Deborah (Debbie) W Anderson

UC Berkeley

Character encoding (via the Unicode Standard) and standardized fonts are often viewed as unimportant to those studying texts from the ancient Mediterranean world. Yet as text corpora and publications are moving increasingly online, characters not in the Unicode Standard will not be represented with off-the-shelf software, be searchable, or archived in a stable, internationally recognized format. While Unicode now covers over 136,000 characters, no new proposals have been put forward for the Classical languages since 2014, though it is likely Classical Greek and Latin characters are missing.  For the recent script additions outside of Greek or Latin – such as Linear A, Linear B, Cypriot, Lycian, Lydian, Carian and Anatolian Hieroglyphs – only one error has ever been reported to the Unicode Consortium for any of the 1,291 characters.
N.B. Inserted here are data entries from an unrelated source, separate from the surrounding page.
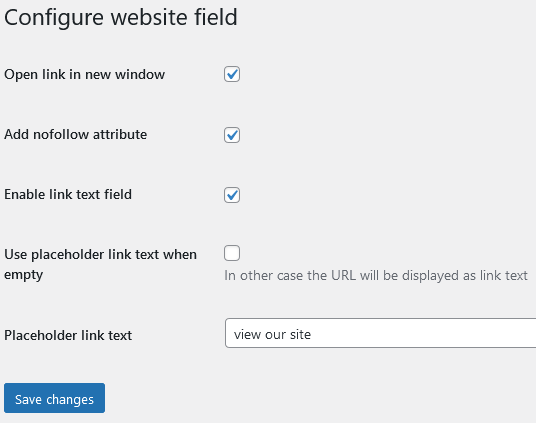
Task: Click into the Placeholder link text input
Action: 380,333
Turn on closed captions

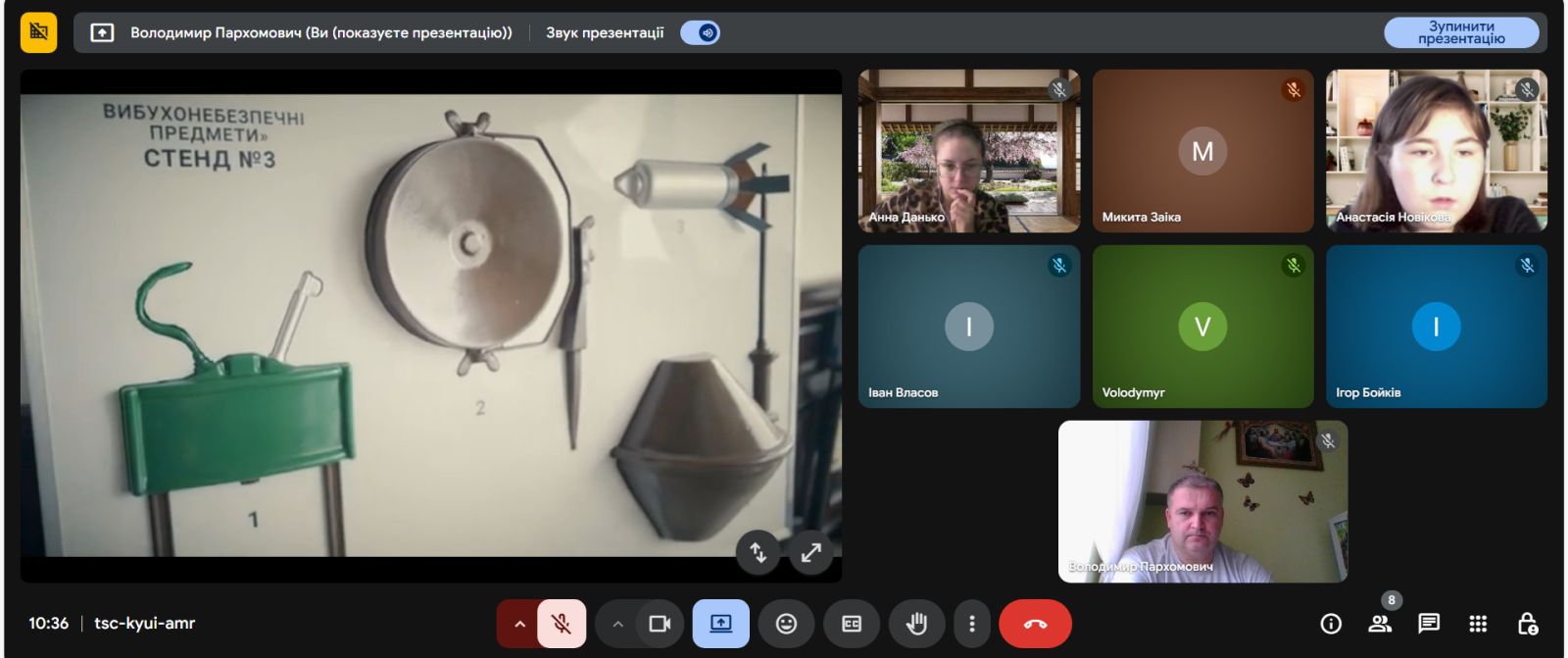[852, 624]
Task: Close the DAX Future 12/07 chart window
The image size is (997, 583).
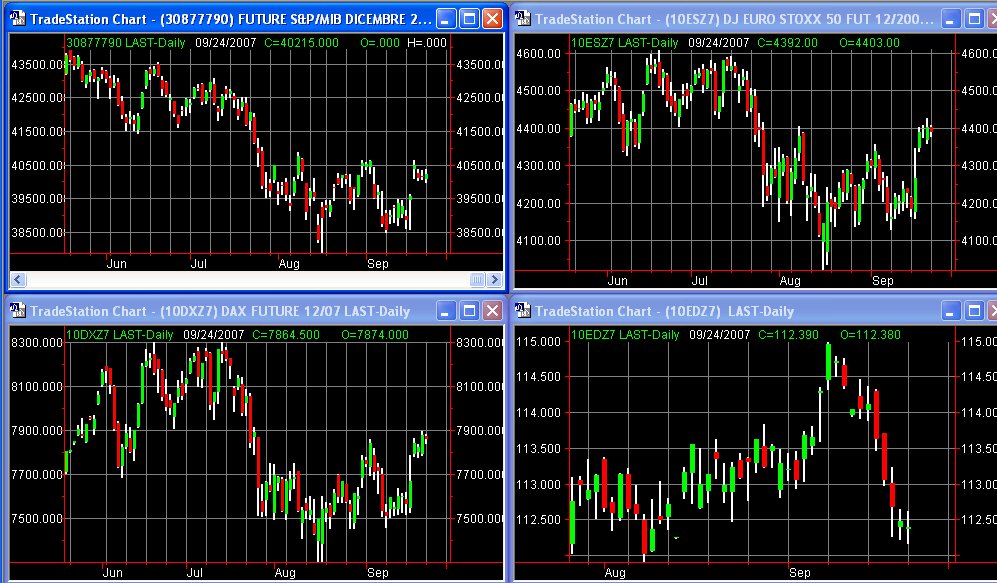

Hence, input from students and scholars on characters in Unicode is needed: it will enable the representation of texts from the ancient Mediterranean in fonts and software, since font providers and software developers rely on Unicode. Support in fonts is particularly important, as publishers such as Oxford University Press now specify authors should submit their manuscripts with a Unicode font (Oxford University Press 2018).

The first portion of this talk will address the problem of the lack of information about Unicode: it will provide an update on the current status of historic scripts of the Mediterranean in Unicode, outline the process of how to report an error in Unicode, and describe how to propose a new character. 

The final portion of the talk will present a little-known problem that impacts work of Classicists and others working on texts of the ancient world – how to handle the variants of specific letters in fonts.  As a case study, the handling of non-Latin historic alphabets of Italy and the alphabets’ letter variants will be discussed. In Unicode, the related alphabets of Italy, such as Etruscan, Faliscan, Oscan, and Raetic, are unified in a single set of “Old Italic” characters. Separate fonts were originally recommended as the way to handle the different alphabets (i.e., one for Etruscan, one for Faliscan, etc.) (Unicode Consortium 2017: 349), although this approach has not been adopted by the New Athena Unicode font or most other fonts. A different approach has been incorporated in the recent Italica Vetus font by David Perry, a free font funded through an NEH grant (Perry 2017). The Italica Vetus font provides access to the various letter variants for all the alphabets in one font, utilizing a specific OpenType font feature. Since support for OpenType features is restricted to certain software, an alternative approach is provided in the Italica Vetus font (use of the Private Use Area of Unicode). A similar approach has been used in the Athena Ruby Inscription Font by Dumbarton Oaks (Dumbarton Oaks 2017).

In sum, the talk will clearly demonstrate why a basic understanding of character encoding and fonts is important, and how it will open up the ancient Mediterranean world by making texts accessible, searchable, and archivable for the long-term.